--- EXERCISE DETAILS ---
Repeat the data below exactly, with every entry included.

--- RECORDS PROVIDED ---
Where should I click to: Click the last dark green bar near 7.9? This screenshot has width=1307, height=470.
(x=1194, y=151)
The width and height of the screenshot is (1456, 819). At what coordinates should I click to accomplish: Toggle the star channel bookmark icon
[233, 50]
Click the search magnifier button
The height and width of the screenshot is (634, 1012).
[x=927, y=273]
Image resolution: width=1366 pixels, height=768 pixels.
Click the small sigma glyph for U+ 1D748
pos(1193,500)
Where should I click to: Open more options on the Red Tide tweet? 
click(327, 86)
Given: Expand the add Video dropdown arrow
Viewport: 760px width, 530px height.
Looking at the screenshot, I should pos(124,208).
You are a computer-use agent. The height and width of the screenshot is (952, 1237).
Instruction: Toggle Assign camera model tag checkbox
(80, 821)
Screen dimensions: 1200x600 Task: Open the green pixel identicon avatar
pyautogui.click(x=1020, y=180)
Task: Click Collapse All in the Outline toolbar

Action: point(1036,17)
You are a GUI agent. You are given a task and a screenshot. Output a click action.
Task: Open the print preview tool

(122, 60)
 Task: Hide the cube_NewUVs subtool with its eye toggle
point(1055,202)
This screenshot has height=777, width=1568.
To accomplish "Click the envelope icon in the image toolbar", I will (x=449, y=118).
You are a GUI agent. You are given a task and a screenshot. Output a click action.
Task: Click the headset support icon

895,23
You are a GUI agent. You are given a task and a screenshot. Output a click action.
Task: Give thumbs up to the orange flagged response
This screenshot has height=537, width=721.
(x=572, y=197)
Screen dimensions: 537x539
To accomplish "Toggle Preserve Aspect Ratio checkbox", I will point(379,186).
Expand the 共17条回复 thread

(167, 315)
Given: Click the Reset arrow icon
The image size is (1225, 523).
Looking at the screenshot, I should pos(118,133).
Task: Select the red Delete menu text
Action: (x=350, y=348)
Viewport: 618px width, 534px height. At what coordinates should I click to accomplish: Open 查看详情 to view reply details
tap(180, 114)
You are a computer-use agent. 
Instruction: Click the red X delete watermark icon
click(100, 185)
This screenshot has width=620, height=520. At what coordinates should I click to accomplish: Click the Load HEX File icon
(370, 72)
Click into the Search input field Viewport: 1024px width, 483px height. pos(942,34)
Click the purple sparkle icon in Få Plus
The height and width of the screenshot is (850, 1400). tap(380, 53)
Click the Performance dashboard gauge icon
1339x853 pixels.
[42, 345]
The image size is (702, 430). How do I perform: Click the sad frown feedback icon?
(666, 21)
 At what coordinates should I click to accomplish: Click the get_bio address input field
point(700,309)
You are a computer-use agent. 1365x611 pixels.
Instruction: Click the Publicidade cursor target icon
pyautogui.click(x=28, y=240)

--- TASK ANSWER ---
Where should I click to: Click the last dark green bar near 7.9? This screenshot has width=1307, height=470.
(x=1194, y=151)
The width and height of the screenshot is (1456, 819). At what coordinates should I click to accomplish: Toggle the star channel bookmark icon
[233, 50]
Click the search magnifier button
The height and width of the screenshot is (634, 1012).
[x=927, y=273]
Image resolution: width=1366 pixels, height=768 pixels.
Click the small sigma glyph for U+ 1D748
pos(1193,500)
Where should I click to: Open more options on the Red Tide tweet? 
click(327, 86)
Given: Expand the add Video dropdown arrow
Viewport: 760px width, 530px height.
Looking at the screenshot, I should pos(124,208).
You are a computer-use agent. The height and width of the screenshot is (952, 1237).
Instruction: Toggle Assign camera model tag checkbox
(80, 821)
Screen dimensions: 1200x600 Task: Open the green pixel identicon avatar
pyautogui.click(x=1020, y=180)
Task: Click Collapse All in the Outline toolbar

Action: point(1036,17)
You are a GUI agent. You are given a task and a screenshot. Output a click action.
Task: Open the print preview tool

(122, 60)
 Task: Hide the cube_NewUVs subtool with its eye toggle
point(1055,202)
This screenshot has height=777, width=1568.
To accomplish "Click the envelope icon in the image toolbar", I will (x=449, y=118).
You are a GUI agent. You are given a task and a screenshot. Output a click action.
Task: Click the headset support icon

895,23
You are a GUI agent. You are given a task and a screenshot. Output a click action.
Task: Give thumbs up to the orange flagged response
This screenshot has height=537, width=721.
(x=572, y=197)
Screen dimensions: 537x539
To accomplish "Toggle Preserve Aspect Ratio checkbox", I will point(379,186).
Expand the 共17条回复 thread

(167, 315)
Given: Click the Reset arrow icon
The image size is (1225, 523).
Looking at the screenshot, I should pos(118,133).
Task: Select the red Delete menu text
Action: (x=350, y=348)
Viewport: 618px width, 534px height. At what coordinates should I click to accomplish: Open 查看详情 to view reply details
tap(180, 114)
You are a computer-use agent. 
Instruction: Click the red X delete watermark icon
click(100, 185)
This screenshot has width=620, height=520. At what coordinates should I click to accomplish: Click the Load HEX File icon
(370, 72)
Click into the Search input field Viewport: 1024px width, 483px height. pos(942,34)
Click the purple sparkle icon in Få Plus
The height and width of the screenshot is (850, 1400). tap(380, 53)
Click the Performance dashboard gauge icon
1339x853 pixels.
[42, 345]
The image size is (702, 430). How do I perform: Click the sad frown feedback icon?
(666, 21)
 At what coordinates should I click to accomplish: Click the get_bio address input field
point(700,309)
You are a computer-use agent. 1365x611 pixels.
Instruction: Click the Publicidade cursor target icon
pyautogui.click(x=28, y=240)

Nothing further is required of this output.